Battaniye kampanyası
Can’ın sokağa çıkma yasaklarının olduğu günlerde evleri yıkılan yurttaşlarla dayanışmak için HDP’nin çağrısıyla başlatılan “Battaniyeni alda gel” kampanyasıyla ilgili 18 Temmuz 2016 tarihinde yaptığı bir telefon görüşmesinde, “Yani bu yüzbinlerce insan, şu an da Kürdistan’da evsiz, bahtsız, battaniyesiz, çadırsız... Bir kampanya açıyoruz HDP’den gelen çağrıyla. Bir battaniye kampanyası olacak.... Mümkün olduğu kadar çok geniş bir battaniye toplamanız gerekiyor. Bunun yanı sıra buzdolabı veren olursa, alıyoruz. Onlardan ikince el de kabul ediyoruz. Para vermek isteyen olursa almayın. Gidip battaniye almasını söyleyin” dediği belirtildi. Savcı, bu battaniye yardımlarının PKK/KCK terör örgütü mensuplarına lojistik ihtiyacı karşılamak amacıyla düzenlendiğini savunarak, şu iddiada bulundu: “Bu bağlamda şüpheli şahsın terör örgütünün kırsal alanında faaliyet gösteren örgüt mensuplarına gönderilmek üzere muhtelif yaşam malzemeleri temin ettiği, dolayısıyla örgüt mensuplarına alenen yardım ve yataklıkta bulunduğu, yardım toplanması amacıyla düzenlenen kampanyada görev alması için N. isimli şahsa talimat verdiği, bu kampanyanın organizasyonunda görev aldığı hedef şahsın KÜRDİSTAN olarak kastettiği yerin Suriye/Rojova bölgesinde YPG/PYD terör örgütü mensuplarının bulunduğu yer olduğu değerlendirilmiştir.”
Savcı yine kitaba sarıldı
Can’ın evinden, 78’liler Girişimi’nin dergisi Tükenmez, Dr.

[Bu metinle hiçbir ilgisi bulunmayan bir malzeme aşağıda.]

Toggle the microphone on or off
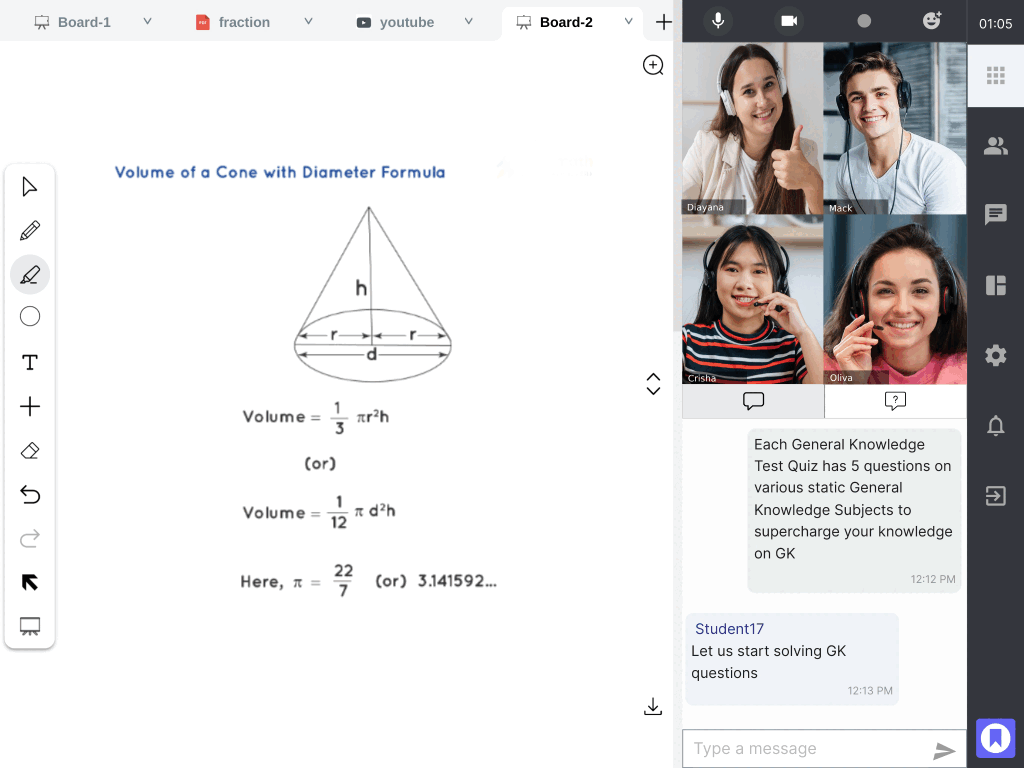717,21
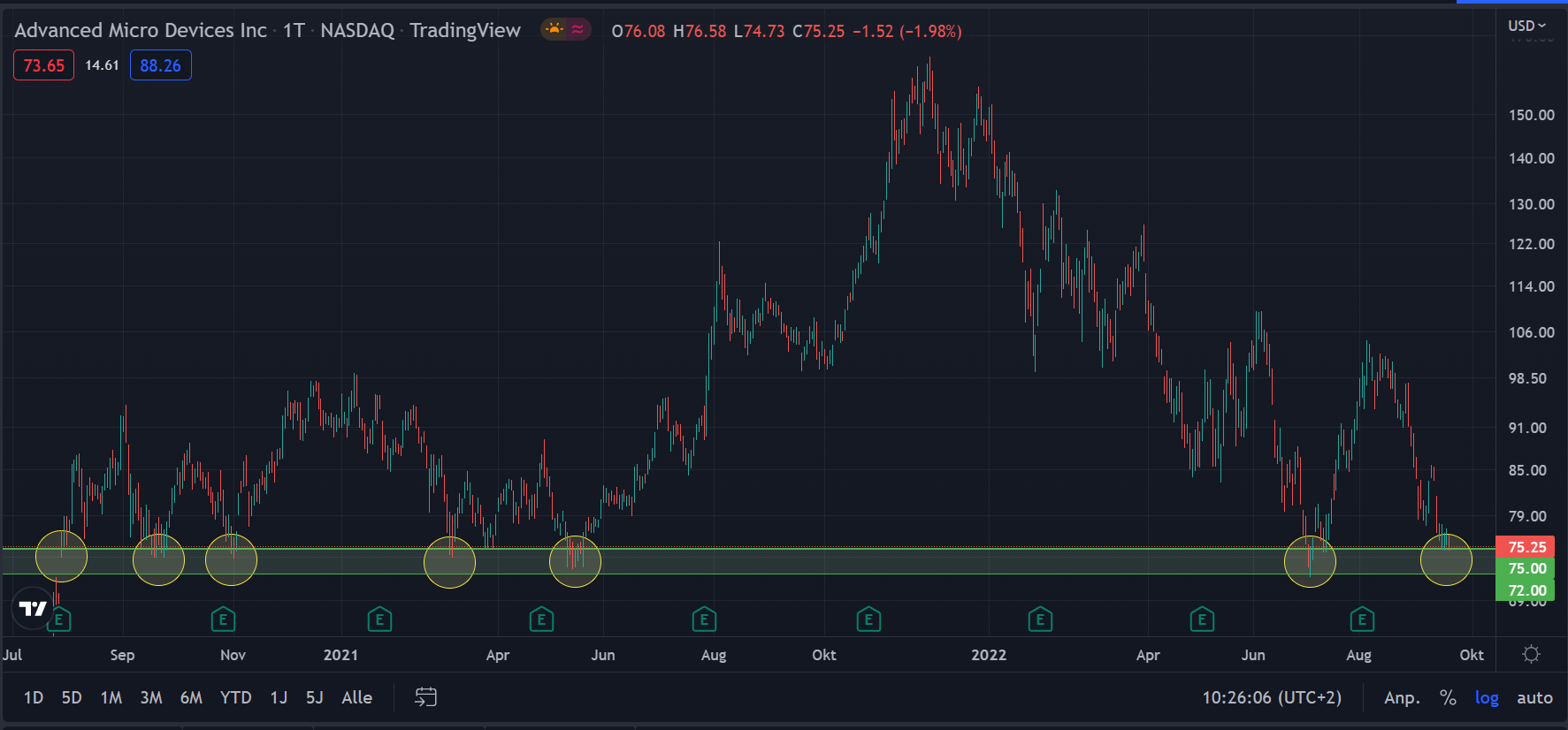
Task: Click the TradingView logo icon
Action: click(33, 608)
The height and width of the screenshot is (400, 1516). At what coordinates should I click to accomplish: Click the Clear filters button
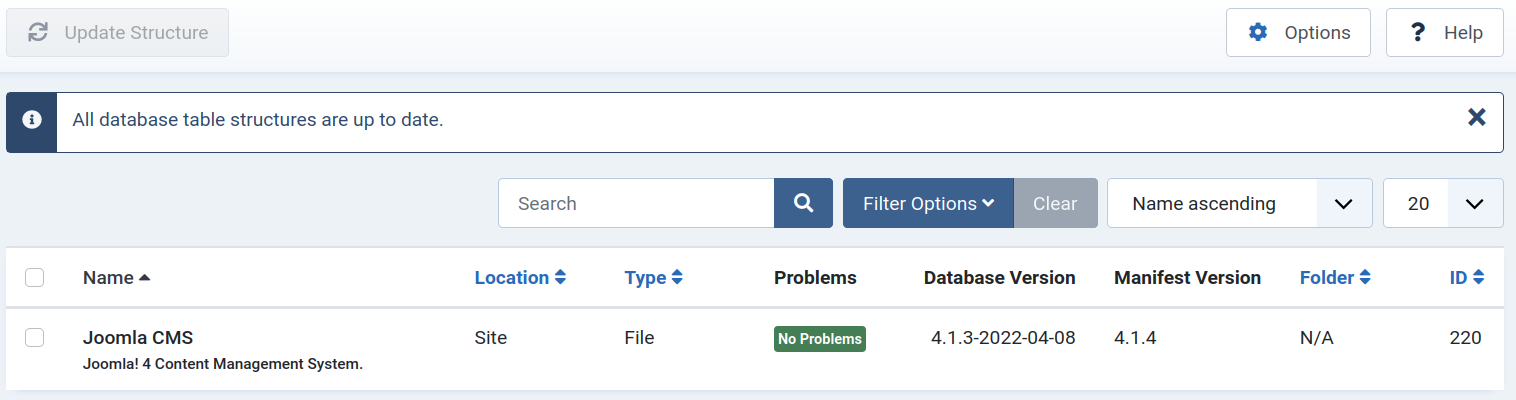pos(1055,203)
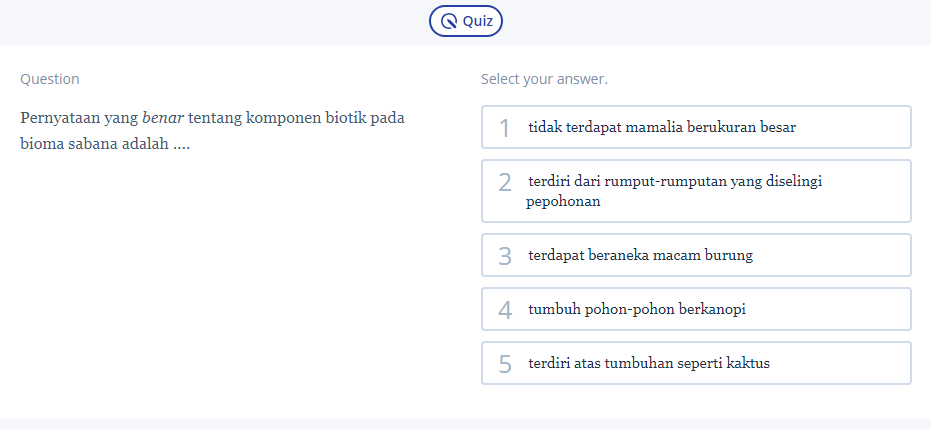The height and width of the screenshot is (429, 931).
Task: Click the Quiz badge label
Action: (477, 21)
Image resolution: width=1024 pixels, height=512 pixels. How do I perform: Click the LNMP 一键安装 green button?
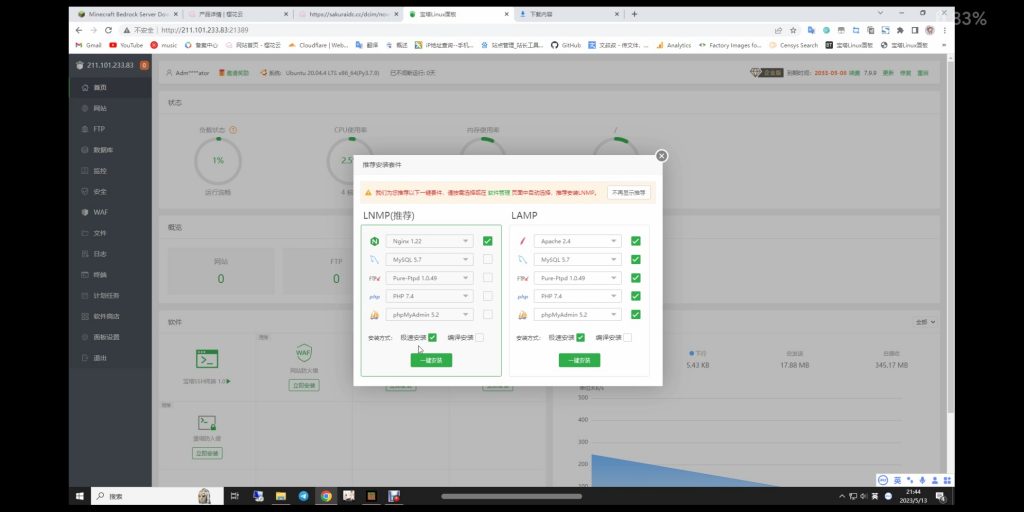431,360
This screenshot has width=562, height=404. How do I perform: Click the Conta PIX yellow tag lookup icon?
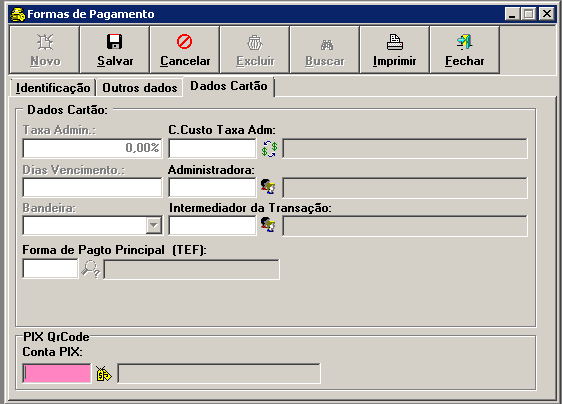104,374
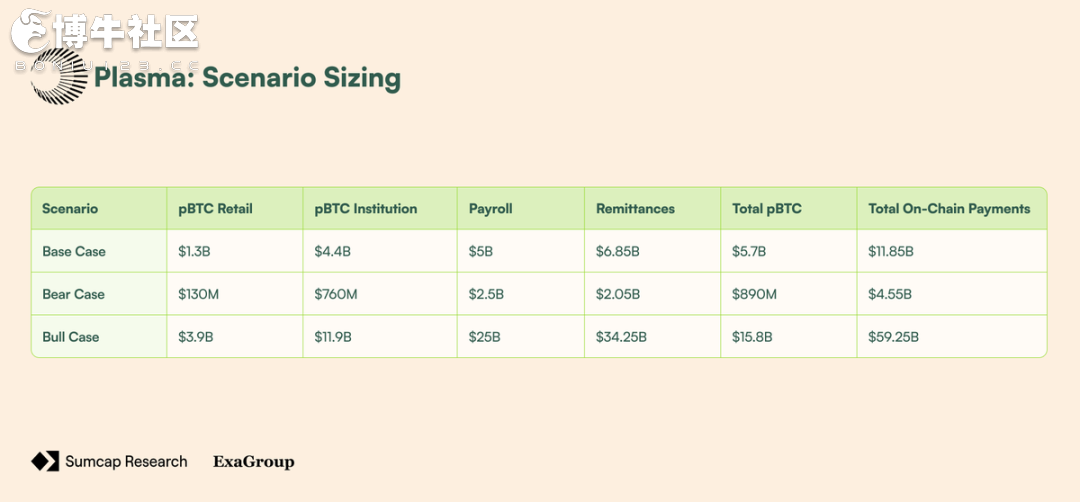Click the $6.85B Remittances cell

coord(618,251)
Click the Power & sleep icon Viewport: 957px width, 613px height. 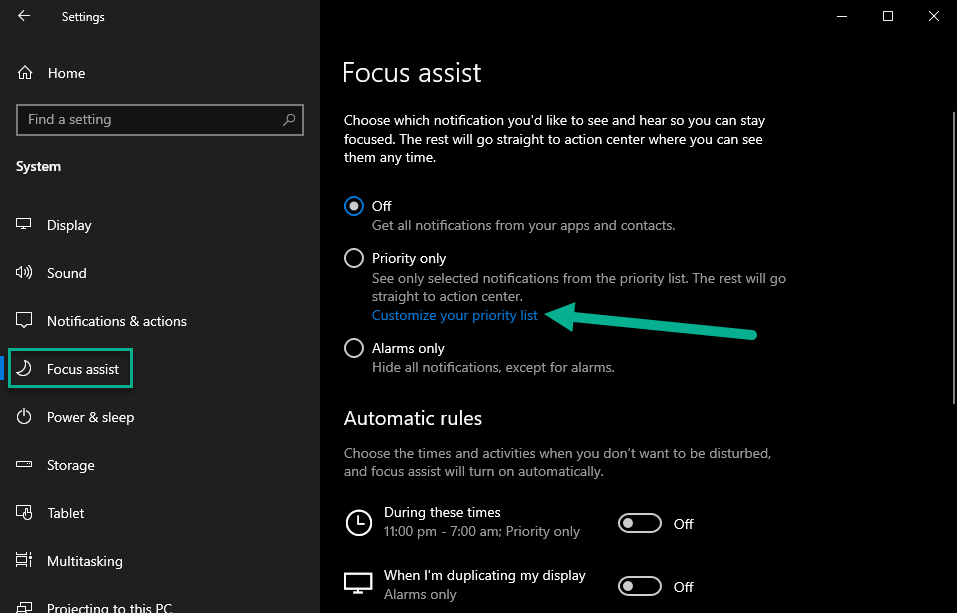point(24,416)
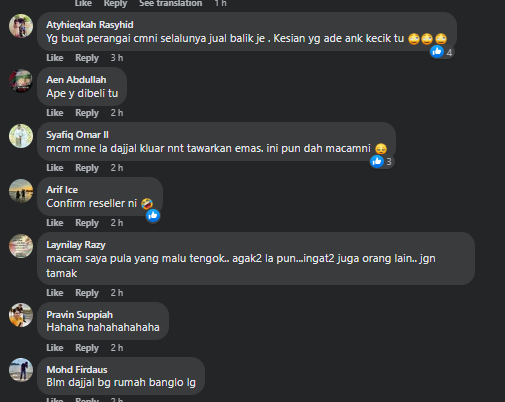Like Laynilay Razy's comment
Screen dimensions: 505x402
(55, 293)
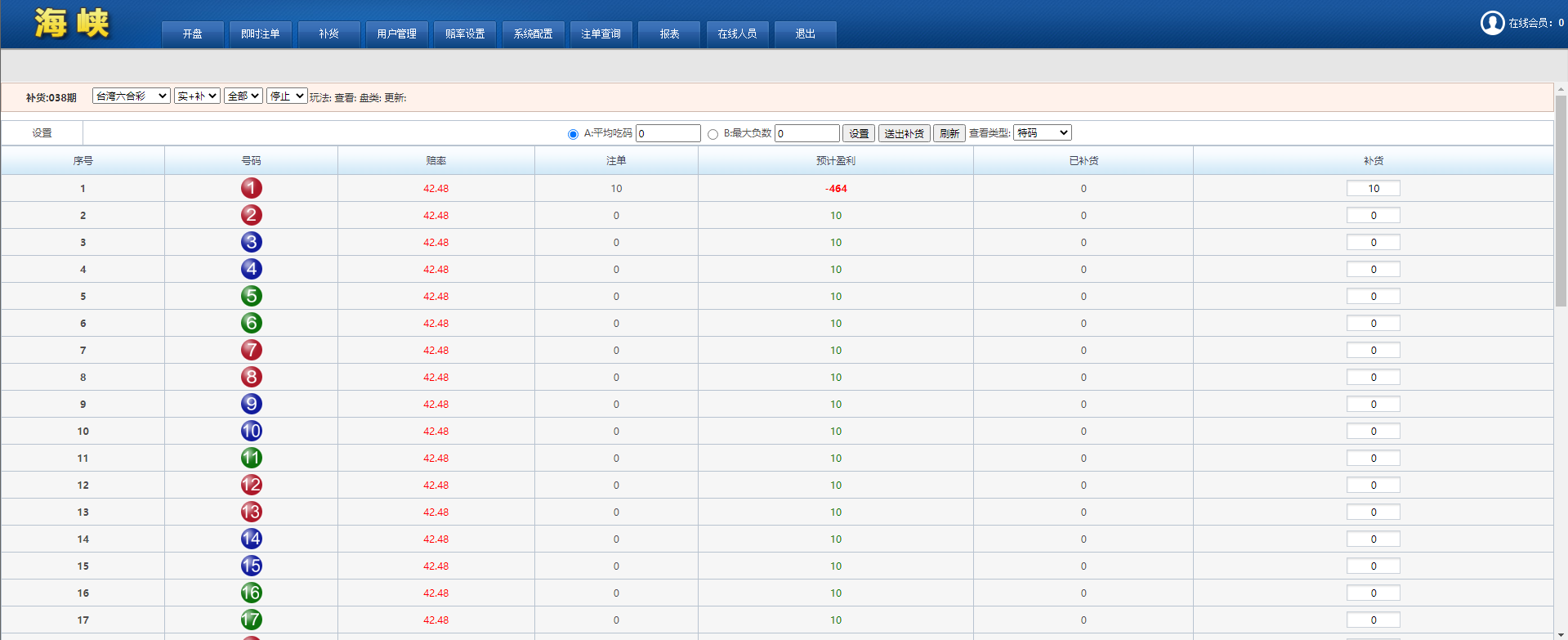This screenshot has height=640, width=1568.
Task: Go to the 赔率设置 menu
Action: click(465, 34)
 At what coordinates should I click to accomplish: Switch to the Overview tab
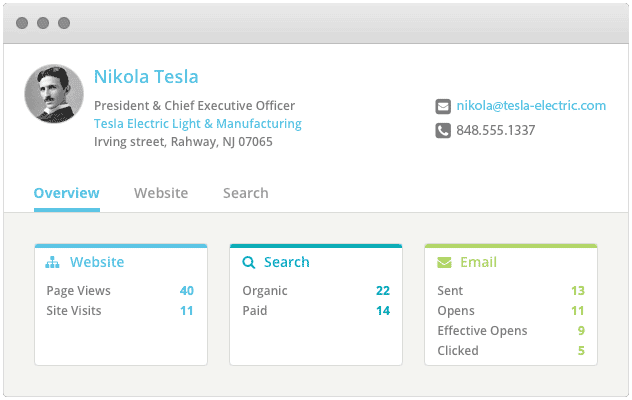click(x=66, y=193)
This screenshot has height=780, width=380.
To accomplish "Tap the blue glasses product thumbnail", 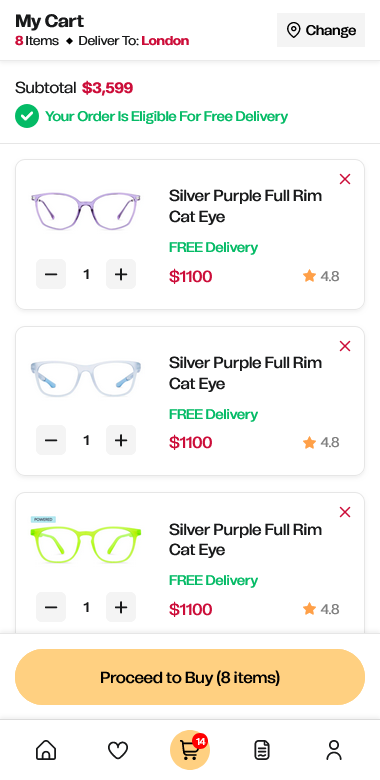I will click(x=86, y=378).
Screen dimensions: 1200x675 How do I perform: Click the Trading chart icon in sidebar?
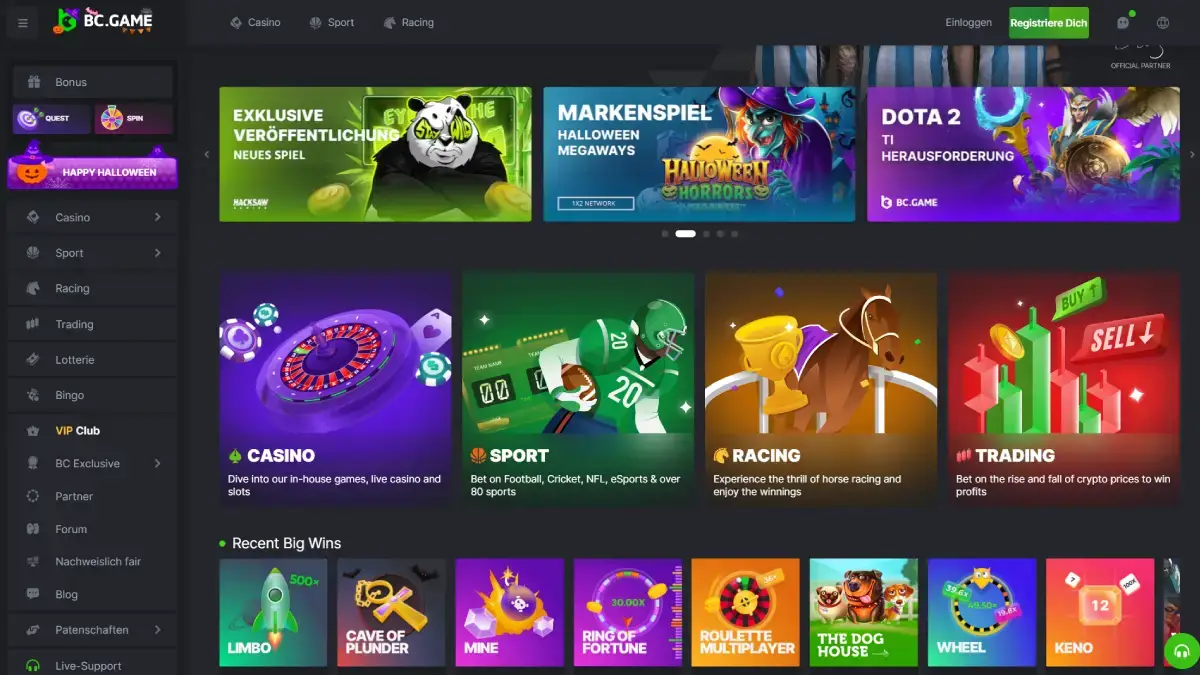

Vet. M. Nuri Dersimi’nin Kürdistan Tarihinde Dersim, Oktay Pirim ve Süha Örtülü’nün PKK’nin 20 Yıllık Öyküsü, Alıza Marcüs’ün Kan ve İnanç PKK ve Kürt Hareketi ve Cengiz Kapmaz’ın Öcalan’ın İmrali Günleri isimli kitaplara el konulduğu belirtildi. Üzerinde Öcalan’ın resminin bulunduğu PAJK isimli dergiye de el konulduğu ifade edilerek, “Bu dergi ile ilgili olarak resmi mercilerce verilen herhangi bir yasaklama, el koyma ve toplatma kararının olmadığı ancak bahse konu derginin içeriği incelendiğinde bölücü başı Abdullah Öcalan’ın yakalanarak ülkemize getirilmesinin komplo olarak nitelendiği ve PKK/KCK terör örgütünün propagandasının yapıldığı tespit edilmiştir” denildi.